(Collected data entries)

•••

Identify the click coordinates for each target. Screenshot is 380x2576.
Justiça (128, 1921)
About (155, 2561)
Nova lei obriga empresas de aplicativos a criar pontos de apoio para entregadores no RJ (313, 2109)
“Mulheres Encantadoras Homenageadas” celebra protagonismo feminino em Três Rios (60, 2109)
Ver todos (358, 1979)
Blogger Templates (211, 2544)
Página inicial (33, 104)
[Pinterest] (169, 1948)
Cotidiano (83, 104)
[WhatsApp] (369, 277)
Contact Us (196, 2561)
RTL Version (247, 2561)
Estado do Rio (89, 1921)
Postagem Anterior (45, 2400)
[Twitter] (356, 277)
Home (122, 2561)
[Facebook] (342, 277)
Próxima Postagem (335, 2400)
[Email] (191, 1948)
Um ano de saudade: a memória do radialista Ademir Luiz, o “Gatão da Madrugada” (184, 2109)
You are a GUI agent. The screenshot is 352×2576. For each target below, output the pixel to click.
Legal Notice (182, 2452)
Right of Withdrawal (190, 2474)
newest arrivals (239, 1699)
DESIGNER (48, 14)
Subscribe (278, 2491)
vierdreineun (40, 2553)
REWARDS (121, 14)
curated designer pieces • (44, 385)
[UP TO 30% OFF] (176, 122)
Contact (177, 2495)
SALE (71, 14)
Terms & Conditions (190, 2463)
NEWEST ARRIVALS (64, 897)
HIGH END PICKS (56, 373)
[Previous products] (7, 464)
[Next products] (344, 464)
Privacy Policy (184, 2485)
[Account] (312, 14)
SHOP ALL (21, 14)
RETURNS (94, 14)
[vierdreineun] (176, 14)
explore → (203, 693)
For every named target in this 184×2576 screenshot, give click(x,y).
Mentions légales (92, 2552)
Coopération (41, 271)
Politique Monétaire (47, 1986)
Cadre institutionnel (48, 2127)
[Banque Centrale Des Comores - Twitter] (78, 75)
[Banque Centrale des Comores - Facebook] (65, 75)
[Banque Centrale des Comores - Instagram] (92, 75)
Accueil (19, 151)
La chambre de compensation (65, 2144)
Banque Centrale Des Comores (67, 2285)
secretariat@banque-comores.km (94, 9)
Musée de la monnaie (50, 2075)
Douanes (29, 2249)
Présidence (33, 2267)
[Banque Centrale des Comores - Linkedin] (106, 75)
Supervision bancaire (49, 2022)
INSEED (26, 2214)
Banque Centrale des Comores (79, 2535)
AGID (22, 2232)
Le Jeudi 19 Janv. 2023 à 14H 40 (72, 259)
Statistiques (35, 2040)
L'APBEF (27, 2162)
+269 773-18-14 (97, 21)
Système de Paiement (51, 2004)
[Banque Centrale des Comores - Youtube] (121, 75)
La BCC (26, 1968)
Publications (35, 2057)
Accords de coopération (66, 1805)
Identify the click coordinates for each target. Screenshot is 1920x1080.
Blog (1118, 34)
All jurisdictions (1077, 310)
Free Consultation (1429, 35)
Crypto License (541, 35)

•••

Work instruction
The lines from the one containing "L'APBEF (27, 2162)" through the last line of the records are the answer; set them down exactly and add nothing.

Answer space
L'APBEF (27, 2162)
+269 773-18-14 (97, 21)
Système de Paiement (51, 2004)
[Banque Centrale des Comores - Youtube] (121, 75)
La BCC (26, 1968)
Publications (35, 2057)
Accords de coopération (66, 1805)
Identify the click coordinates for each target. Screenshot is 1920x1080.
Blog (1118, 34)
All jurisdictions (1077, 310)
Free Consultation (1429, 35)
Crypto License (541, 35)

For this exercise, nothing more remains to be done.